# How do you find four other pairs of polar coordinates for the point T(1.5, 180^o)?

Jun 5, 2018

Consider moving the angle around the axis multiple times. Also consider the effect of moving radially backwards instead of forwards.

#### Explanation:

Think of how the polar coordinate system works - you have a radius $R$ from the origin ("pole"), and it sweeps around the origin from the chosen "polar axis", the line on which the angle $\theta$ is zero.

So there's immediately one way in which a point can have more than one description in polar coordinates - by going around the angle more than once. So adding ${360}^{o}$ (or another multiple of ${360}^{0}$) to any polar coordinate will bring you back to the same place. So the given example of $\left(1.5 , {180}^{o}\right)$ is equivalent also to $\left(1.5 , {540}^{o}\right)$, $\left(1.5 , {900}^{o}\right)$, etc.
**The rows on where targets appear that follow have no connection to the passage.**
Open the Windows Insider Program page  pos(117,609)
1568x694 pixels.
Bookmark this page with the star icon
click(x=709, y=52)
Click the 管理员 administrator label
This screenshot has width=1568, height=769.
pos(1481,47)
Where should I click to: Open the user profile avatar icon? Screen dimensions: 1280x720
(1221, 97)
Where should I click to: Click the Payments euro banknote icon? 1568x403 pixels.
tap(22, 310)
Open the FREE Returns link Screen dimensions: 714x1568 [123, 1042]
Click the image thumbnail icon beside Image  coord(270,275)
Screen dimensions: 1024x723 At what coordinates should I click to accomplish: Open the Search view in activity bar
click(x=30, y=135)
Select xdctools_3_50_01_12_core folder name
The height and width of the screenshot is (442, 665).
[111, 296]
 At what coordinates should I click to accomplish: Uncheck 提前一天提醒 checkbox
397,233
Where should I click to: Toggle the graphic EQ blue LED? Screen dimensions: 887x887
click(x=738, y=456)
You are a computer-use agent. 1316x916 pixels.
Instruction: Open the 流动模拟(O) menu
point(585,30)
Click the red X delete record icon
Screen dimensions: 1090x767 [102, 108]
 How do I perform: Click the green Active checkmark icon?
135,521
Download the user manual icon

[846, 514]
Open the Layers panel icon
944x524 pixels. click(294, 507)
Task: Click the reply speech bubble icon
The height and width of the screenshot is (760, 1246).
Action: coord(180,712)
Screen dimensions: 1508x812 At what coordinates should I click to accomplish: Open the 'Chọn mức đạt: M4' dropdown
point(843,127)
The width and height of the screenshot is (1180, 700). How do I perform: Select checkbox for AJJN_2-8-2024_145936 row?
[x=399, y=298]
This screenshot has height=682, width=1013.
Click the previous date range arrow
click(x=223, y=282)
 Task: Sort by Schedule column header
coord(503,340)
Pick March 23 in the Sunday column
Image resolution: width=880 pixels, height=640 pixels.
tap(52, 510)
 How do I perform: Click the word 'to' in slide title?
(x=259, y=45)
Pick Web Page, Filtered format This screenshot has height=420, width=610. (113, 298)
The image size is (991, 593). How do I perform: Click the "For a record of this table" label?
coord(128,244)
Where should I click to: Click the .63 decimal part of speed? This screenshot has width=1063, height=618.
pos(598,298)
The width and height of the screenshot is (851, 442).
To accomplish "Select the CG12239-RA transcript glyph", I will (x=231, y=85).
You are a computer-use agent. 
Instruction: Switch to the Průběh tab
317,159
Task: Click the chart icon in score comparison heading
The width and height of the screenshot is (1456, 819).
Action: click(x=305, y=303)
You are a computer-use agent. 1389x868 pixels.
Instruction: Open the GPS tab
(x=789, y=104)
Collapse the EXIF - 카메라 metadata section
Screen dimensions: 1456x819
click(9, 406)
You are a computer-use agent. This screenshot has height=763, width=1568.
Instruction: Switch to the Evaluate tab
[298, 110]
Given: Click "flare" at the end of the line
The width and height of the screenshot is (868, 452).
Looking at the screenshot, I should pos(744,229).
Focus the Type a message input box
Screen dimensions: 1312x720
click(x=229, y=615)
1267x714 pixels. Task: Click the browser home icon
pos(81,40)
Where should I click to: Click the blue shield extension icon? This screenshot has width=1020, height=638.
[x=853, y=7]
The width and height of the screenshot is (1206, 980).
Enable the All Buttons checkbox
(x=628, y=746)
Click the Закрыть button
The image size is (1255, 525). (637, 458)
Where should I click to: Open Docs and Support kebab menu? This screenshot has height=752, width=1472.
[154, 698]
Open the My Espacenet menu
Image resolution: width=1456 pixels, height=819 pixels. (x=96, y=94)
Don't forget that we also go back around the angle full turns in the other direction, obtaining also an infinite number of negative angles that are equivalent to the point $T$ by subtracting off multiples of ${360}^{o}$ instead:
$\left(1.5 , - {180}^{o}\right)$, $\left(1.5 , - {540}^{o}\right)$, $\left(1.5 , - {900}^{o}\right)$, etc.

The final way in which we can find alternate descriptions of a polar point is to consider making the radial coordinate $R$ negative. Moving in some angular direction a distance $R$ is equivalent to moving in the opposite angular direction a distance $- R$. The opposite direction is ${180}^{o}$ away - so the simplest angle for the opposite direction is ${0}^{o}$. Thus T is also $\left(- 1.5 , {0}^{o}\right)$.

As before, we can find an infinite number of extra angular turns in both positive and negative directions. These give us alternate coordinate descriptions $\left(- 1.5 , {360}^{o}\right)$, $\left(- 1.5 , {720}^{o}\right)$, $\left(1.5 , {1080}^{o}\right)$, etc. and $\left(- 1.5 , - {360}^{o}\right)$, $\left(- 1.5 , - {720}^{o}\right)$, $\left(1.5 , - {1080}^{o}\right)$, etc.

We can describe these families of alternates more compactly:
$\left(1.5 , {\left(180 + 360 n\right)}^{o}\right)$, ${\left(- 1.5 , 360 n\right)}^{o}$, $\forall n \in \mathbb{Z}$ (which bit of mathematical symbolism reads in English "for all numbers n that are integers").